The caveat that matters here: European laundry listings are noticeably more likely to include a dishwasher and air conditioning — they're a marker for higher-spec apartments generally, not purely a laundry-type signal. Some of that premium is the fit-out, not the cupboard. But either way, if a listing leads with European laundry, the price will reflect it.

One other thing worth factoring in: if you're weighing a no-laundry apartment (where you'd need to buy your own machine), a basic washing machine runs $400–900 new.

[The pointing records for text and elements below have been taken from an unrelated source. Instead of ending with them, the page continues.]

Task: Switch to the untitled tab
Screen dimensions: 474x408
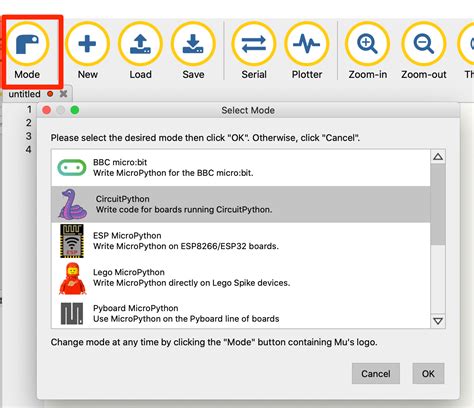Action: click(24, 94)
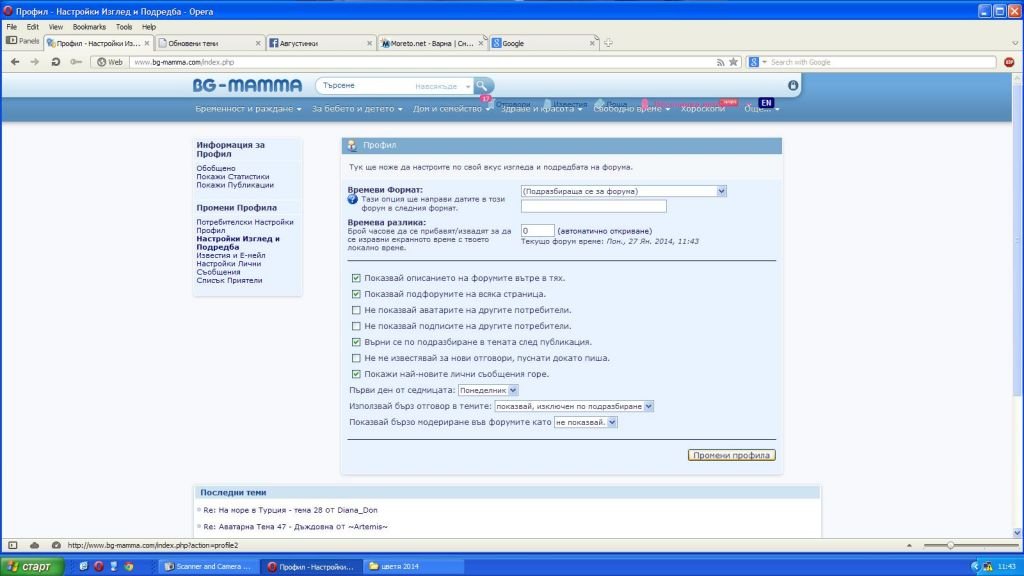This screenshot has width=1024, height=576.
Task: Click the Промени профила button
Action: click(731, 455)
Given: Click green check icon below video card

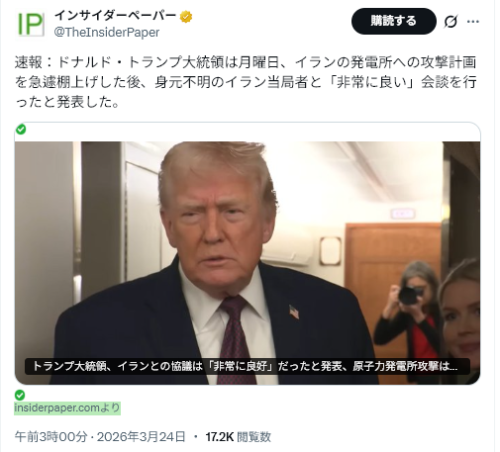Looking at the screenshot, I should click(x=20, y=395).
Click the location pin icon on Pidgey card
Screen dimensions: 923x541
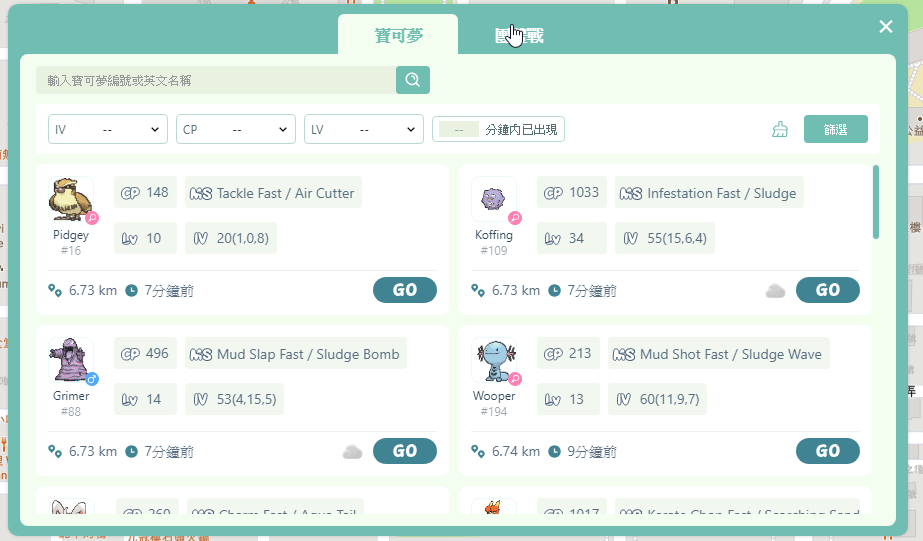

Amortised over a lease, that shifts the baseline comparison slightly toward paying the small premium for in-unit laundry.


The short version

  • 1BR renters in Sydney or Melbourne: seriously consider shared laundry. The rent saving is large enough to fund a full pickup laundry service every week and still come out ahead. If that sounds absurd, do the maths on your own shortlist — the gap is often there.
  • 2BR renters: the signal mostly disappears. Choose on convenience.
  • Anyone drawn to a European laundry listing: the premium is real and large. It may be worth it for the overall apartment quality, but go in knowing what you're paying for.

Analysis based on 41,505 active NSW rental listings and 36,077 active VIC rental listings, apartments only. Figures are unadjusted median rents — no controls for suburb, building age, floor, or size. Pickup laundry service cost based on current market rates of approximately $50 per collection.